Duck problems surfaced for the couple two weeks before Easter Sunday. Ann Cabreira said she went to a feed store in Kapa‘a to get cracked corn for Donald duck.
The duck didn’t greet Cabreira when she returned home, or later in the day when her husband returned home.
Leighton Cabreira went looking for the duck and saw something that left him stunned and dumbfounded: his pet floated motionless in an irrigation ditch that crosses the couple’s property.
The duck had meant a lot to the couple. Donald duck was a key participant in the couple’s wedding last October. The duck figures prominently in one of the wedding pictures in a wedding album Anne Cabreira keeps by her bedside.
Donald duck was among three other ducklings the Cabreiras had picked up from the former Freitas feed store in Kapa‘a in August 2001.
The other two ducks died, but Donald duck survived and became a family fixture.
The duck liked to sit on Leighton’s lap at home. The duck followed the couple around their home and property and greeted Cabreira’s workers before they went to work on a plumbing job.
The death of a beloved pet has puzzled the Cabreira household. “It is a puzzle, because he was fine when we saw him in the morning,” said Ann Cabreira.
No necropsy was done, and the duck was buried on the couple’s property.
The couple went on an off-island vacation four days before Easter Sunday on April 11.
On their return to Kaua‘i Easter Sunday, an housesitter informed them that Daffy, Donald duck’s mate, began roaming the Cabreira property with 13 ducklings, which Ann Cabreira believes were born on Easter Sunday on April 11.

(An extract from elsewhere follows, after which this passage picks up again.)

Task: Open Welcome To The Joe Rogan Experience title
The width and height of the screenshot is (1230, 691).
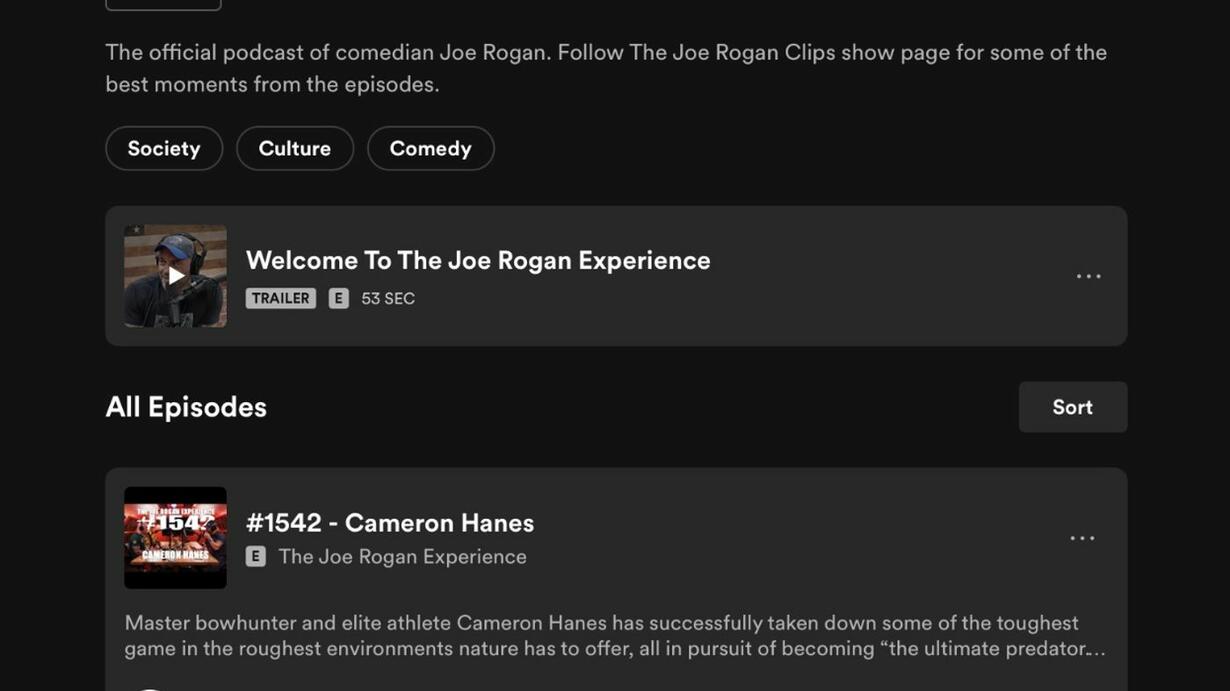Action: (478, 260)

The Cabreiras welcomed the baby ducks to their family of pets, which consist of two cats and dogs.
The time the ducklings would have with the Cabreiras would be short. On the day after Easter Sunday, one of Cabreira’s workers saw a motorist stop on Kuhio Highway as Daffy and her charges waddled by the road.
Daffy later returned to the Cabreira property, limping and without her ducklings.
“Somebody had to have taken them. They couldn’t have just disappeared on their own. They needed their mother, and their mother needed them,” Ann Cabreira said. “We miss Donald, and the ducklings. It would be nice to continue the family.”